Starting at the line that contains "This screenshot has width=1808, height=555." and ending at the end of the records, write out every line again, requests included, with each coordinate in the answers multiplied by 0.45 and rounded to a whole number, halves rounded up. Leave the pictures out of your answer.
=====
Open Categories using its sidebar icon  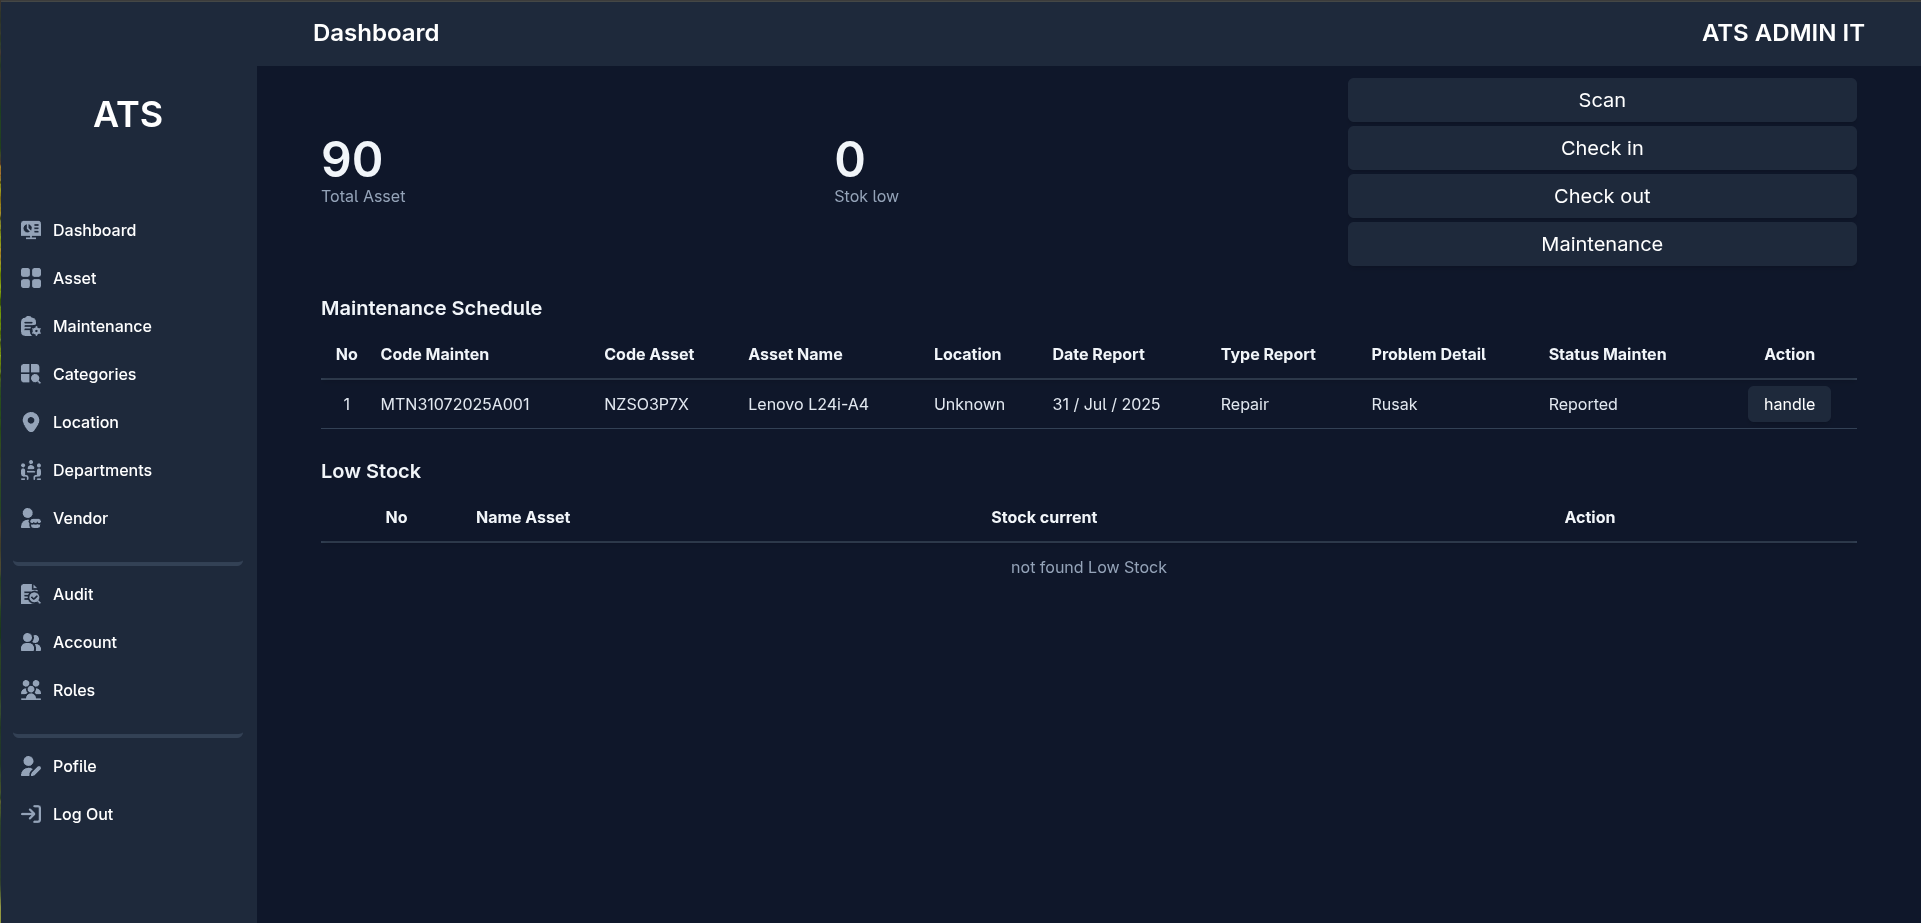31,373
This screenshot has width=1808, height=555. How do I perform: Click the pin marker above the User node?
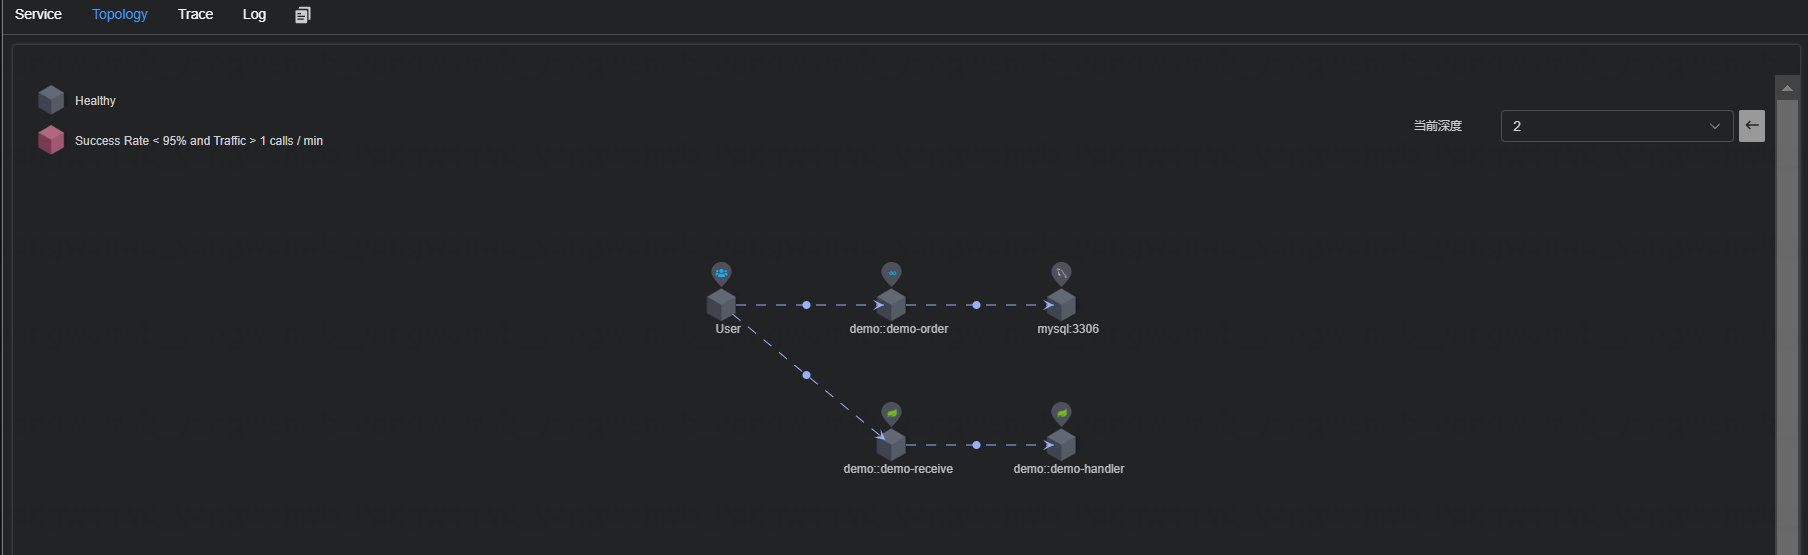(x=721, y=273)
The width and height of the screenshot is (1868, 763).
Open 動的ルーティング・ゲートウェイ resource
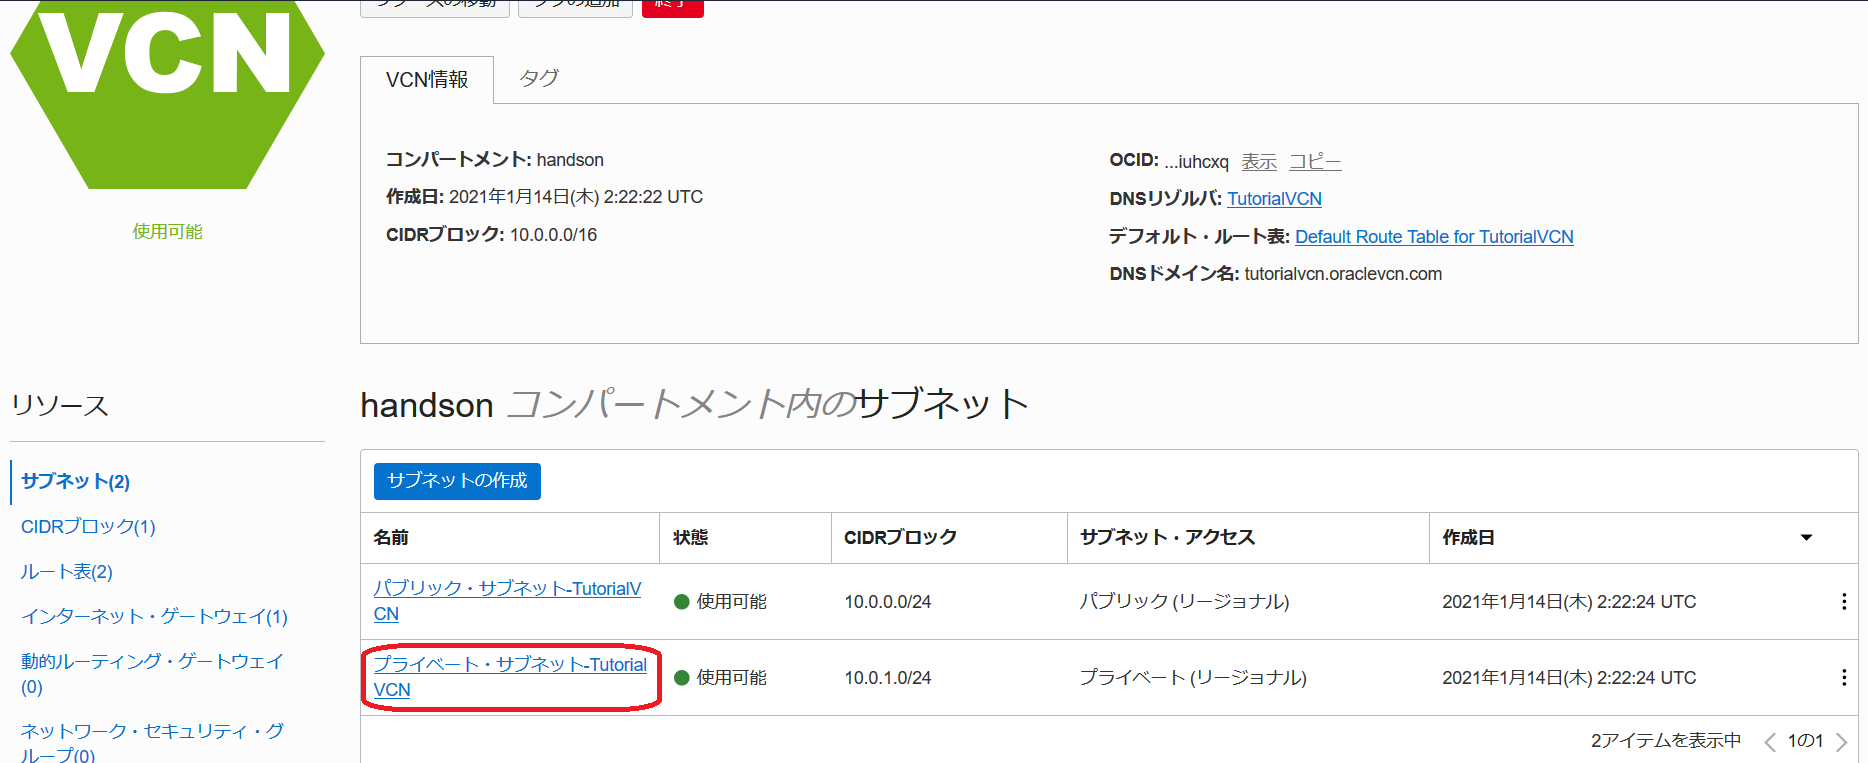tap(152, 662)
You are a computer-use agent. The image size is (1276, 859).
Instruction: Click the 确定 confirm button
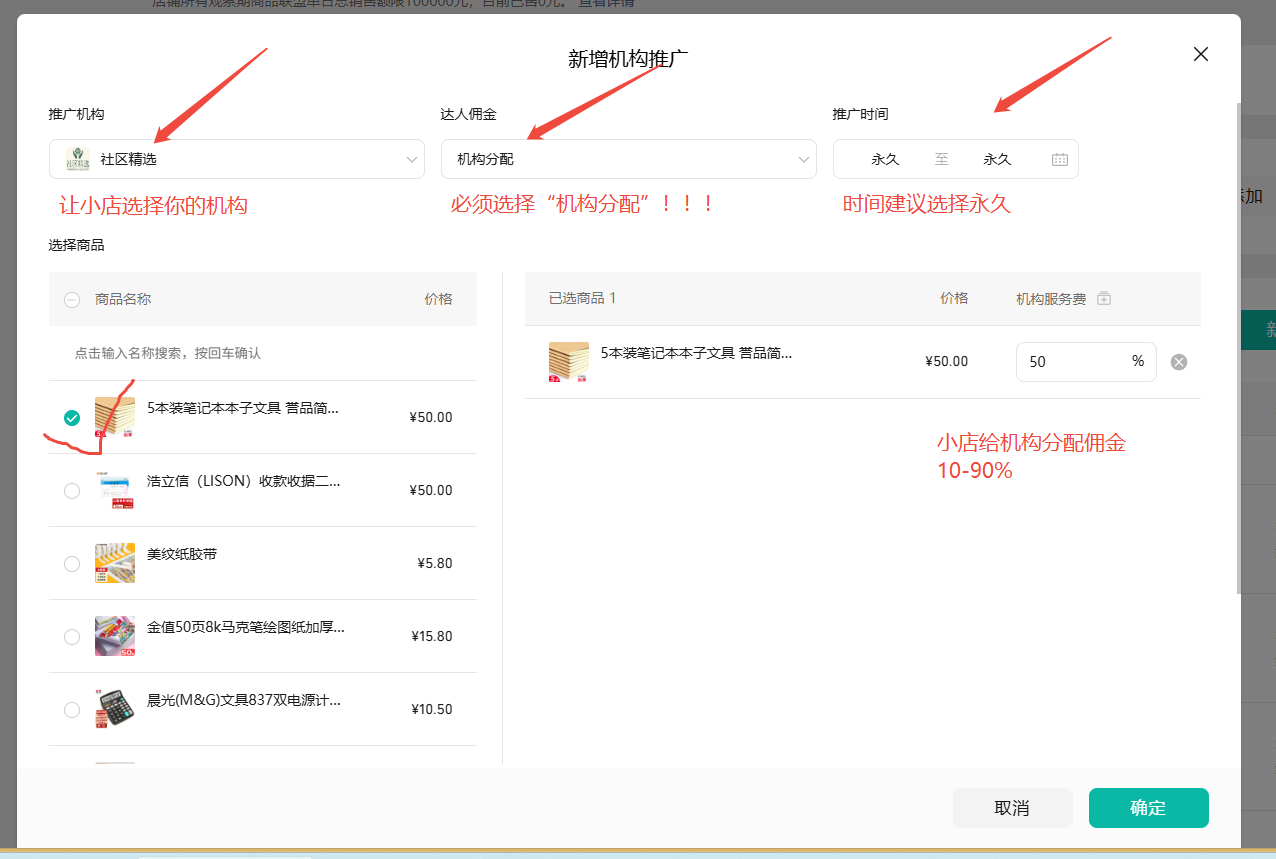coord(1148,808)
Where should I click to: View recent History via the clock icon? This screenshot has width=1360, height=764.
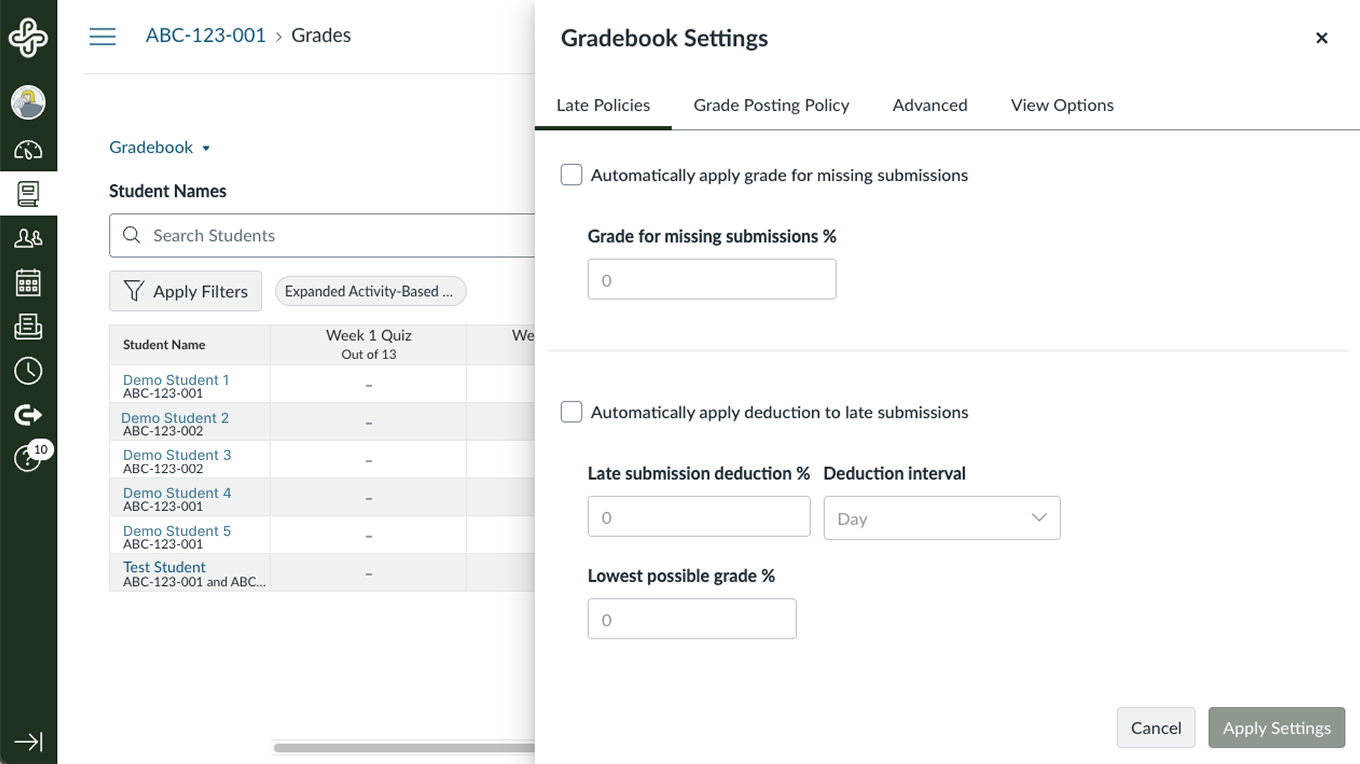tap(29, 370)
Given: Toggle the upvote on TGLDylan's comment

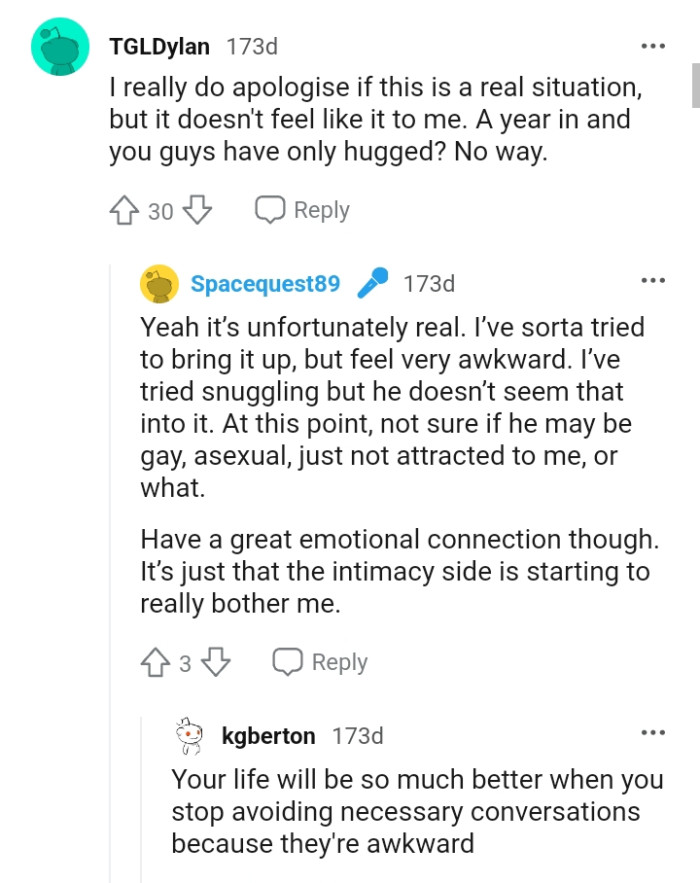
=====
* Right answer:
This screenshot has width=1808, height=555. How do I perform: Click the pin marker above the User node?
(x=324, y=123)
The width and height of the screenshot is (1868, 763).
Open 動的ルーティング・ゲートウェイ resource
tap(68, 298)
You are a computer-use agent. The image size is (1276, 859).
Instruction: Click the 确定 confirm button
coord(517,364)
Where should I click to: View recent History via the clock icon? This screenshot has width=1360, height=764.
tap(13, 167)
Given: Toggle the upvote on TGLDylan's comment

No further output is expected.